33 Pengujian dilakukan dengan signifikansi 5% artinya jika nilai signifikansi t < 0,05 terdapat pengaruh signifikan antara suatu variabel independen terhadap variabel dependen sehingga H0 ditolak dan Ha diterima. Sebaliknya jika nilai signifikansi t > 0,05 artinya tidak terdapat pengaruh antara satu variabel independen terhadap variabel dependen atau H0 diterima dan Ha ditolak. 3.5. Definisi Operasional dan Pengukuran Menurut Sekaran dan Bougie (2013) variabel adalah apapun yang dapat membedakan atau membawa variasi pada nilai.
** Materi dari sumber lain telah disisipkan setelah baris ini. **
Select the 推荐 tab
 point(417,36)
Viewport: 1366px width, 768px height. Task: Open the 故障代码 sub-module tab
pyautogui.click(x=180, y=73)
Definisi operasional dan pengukuran masing-masing variabel yang digunakan dalam penelitian ini dijelaskan sebagai berikut: 1. Implementasi Reformasi Birokrasi Implementasi reformasi birokrasi adalah capaian pelaksanaan RB yang dinilai dengan melakukan evaluasi sesuai pedoman yang diatur Kementerian PAN dan RB. Hasil evaluasi implementasi reformasi birokrasi dinyatakan dalam bentuk skor dari hasil penilaian yang dilakukan secara self assessment oleh masingmasing instansi berdasarkan pencapaian target sesuai dengan indikator yang ditentukan. Penilaian ini dilakukan secara online melalui situs https://pmprb.menpan.go.id/ untuk kemudian diverifikasi oleh Kementerian PAN dan RB. Hasil penilaian ini disebut dengan skor RB. 2. Kapabilitas APIP Kapabilitas APIP adalah kemampuan APIP dalam melaksanakan tugas-tugas pengawasan untuk mewujudkan peran APIP secara efektif. Kapabilitas APIP dinilai dengan IACM yang dikembangkan BPKP. Kapabilitas APIP dapat
34 dinyatakan dalam lima tingkatan yang menunjukkan pencapaian enam elemen pengawasan yaitu (1) Peran dan Layanan APIP, (2) Pengelolaan SDM, (3) Penyelenggaraan Pengawasan Intern Pemerintah, (4) Manajemen Kinerja dan Akuntabilitas APIP, (5) Hubungan dan Budaya Organisasional serta (6) Struktur Tata Kelola. Capaian atas enam elemen pengawasan tersebut dievaluasi secara self assessment oleh masing-masing instansi dan kemudian divalidasi oleh BPKP. IACM membagi tingkat kapabilitas APIP menjadi 5 level dan dalam penelitian ini level kapabilitas APIP diberikan skor sesuai tingkatan yang dicapai yaitu skor 1 untul level 1, skor 2 untuk level 2, skor 3 untuk level 3, skor 4 untuk level 4 dan skor 5 untuk level 5. 3. Opini BPK Opini BPK adalah bentuk pernyataan pendapat atas kewajaran penyajian laporan keuangan suatu instansi, yang merupakan hasil dari pemeriksaan laporan keuangan yang dilakukan dan dipublikasikan oleh BPK. Opini BPK terdiri dari lima macam yaitu, Wajar Tanpa Pengecualian (WTP), Wajar Tanpa Pengecualian dengan Paragraf Penjelasan (WTP-DPP), Wajar Dengan Pengecualian (WDP), Tidak Wajar (TW) dan Tidak Memberikan Pendapat (TMP). Dalam penelitian ini WTP akan mendapat skor 5, WTP-DPP mendapat skor 4, WDP mendapat skor 3, TW mendapat skor 2 dan TMP skor 1. 4. Sistem Akuntabilitas Kinerja Instansi Pemerintah (SAKIP) Sistem Akuntabilitas Kinerja Instansi Pemerintah (SAKIP) adalah suatu sistem manajemen pemerintahan yang berfokus pada peningkatan akuntabilitas dan kinerja yang berorientasi pada outcome. Evaluasi atas SAKIP dilakukan oleh
35 Kementerian PAN dan RB. Hasil evaluasi LAKIP dinyatakan dalam bentuk skor 0 100 dan peringkat yaitu (AA (memuaskan); A (sangat baik); B (baik); CC (cukup memadai); C (agak kurang); D (kurang)). Dalam penelitian ini hasil evaluasi SAKIP yang digunakan adalah skor evaluasi.